Source document:
--- Begin ---
# My modest HT setup



## doctor subie (Jan 10, 2008)

Hi folks, I'm a relatively new poster on here (though I did quite a bit of lurking for a while). I just wanted to throw a post of my den HT setup'. Since I don't have a dedicated HT room, and spend >95% of my time in my living room/den, I decided to integrate it as best I could. WAF may not be the greatest (but she puts up with it). Anyhow, without further ado, here's my humble setup:









AV123 Rocket RS1000sigs, Bigfoot center channel, and Emotiva DMC-1 and MPS-1 processor/amp...









Rocket RS450s on risers for the rear, along with a HSU VTF Mk.3 sub









The sources include XBOX 360, PS3, DirecTV HD receiver, Monster Power surge suppressor, Buttkicker LFE amp and Velodyne SMS-1. I have 2 Buttkicker transducers, 1 under each section of the couch; wires are run under the crawl space...









My old setup consisted of a Snell HT setup...

I'm awaiting on a dual pair of MFW-15's...I know there are some AV123 'non enthusiasts' around here, but I have to say that I've been more than pleased with the quality (both aesthetically and acoustically) of this setup for HT usage...


----------



## nova (Apr 30, 2006)

Nice set-up, looks like a warm, inviting place to enjoy a movie.


----------



## Prof. (Oct 20, 2006)

Very nicely done..:T A very neat clean set up..


----------



## salvasol (Oct 31, 2006)
--- End ---
Dataset section:
--- Begin ---
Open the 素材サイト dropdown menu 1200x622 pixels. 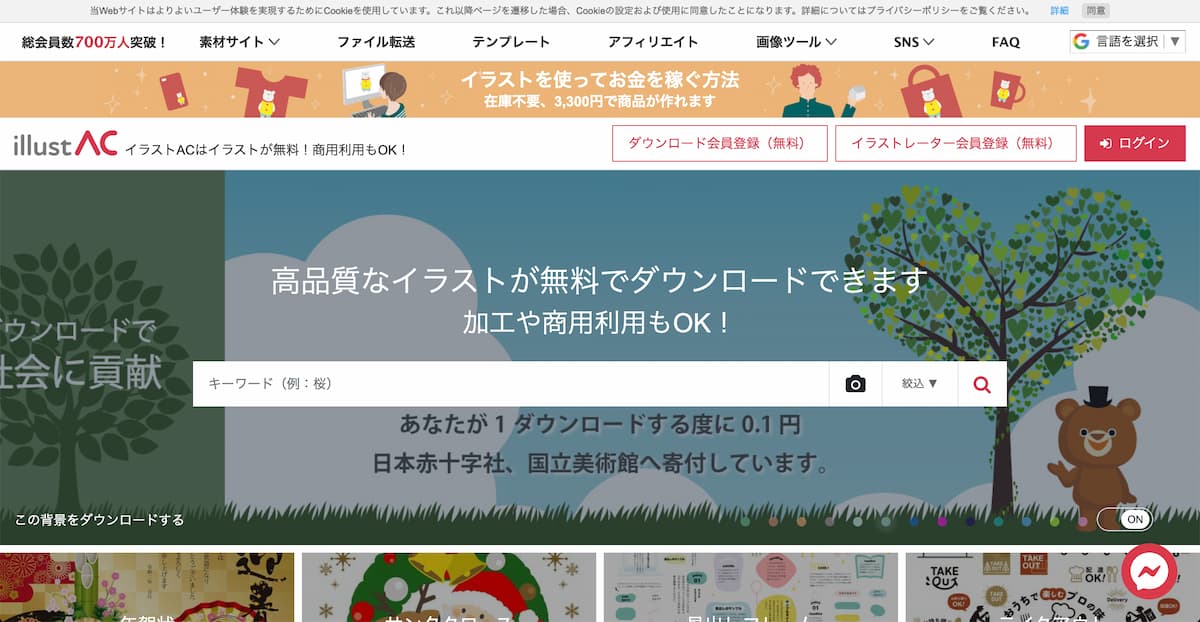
--- End ---
Pick up the home theater setup thread where it stops and write the next part of it.

Nice set up!!! ... :T

How do you like your LFE's??? ... I have one on each row of three seats, and I like it, now two in one couch :scared: :yay:


----------



## doctor subie (Jan 10, 2008)

salvasol said:


> Nice set up!!! ... :T
> 
> How do you like your LFE's??? ... I have one on each row of three seats, and I like it, now two in one couch :scared: :yay:


Thanks for all the positive comments guys, appreciate it!

I love the LFE's. I was going to go with a less expensive Aura (?sp) baseshaker pro setup, but from what I understand, the buttkickers were a bit more tactile (though quite a bit more $). It really adds a realism/depth to the movies, games, whatever we're watching!


----------



## Guest (Dec 17, 2008)

hi 

nice setup....see you got an HD dvr from direct tv...also have one....what do you do when you run out of disk space on the dvr....do you or will you hook up an external drive to store more movies???....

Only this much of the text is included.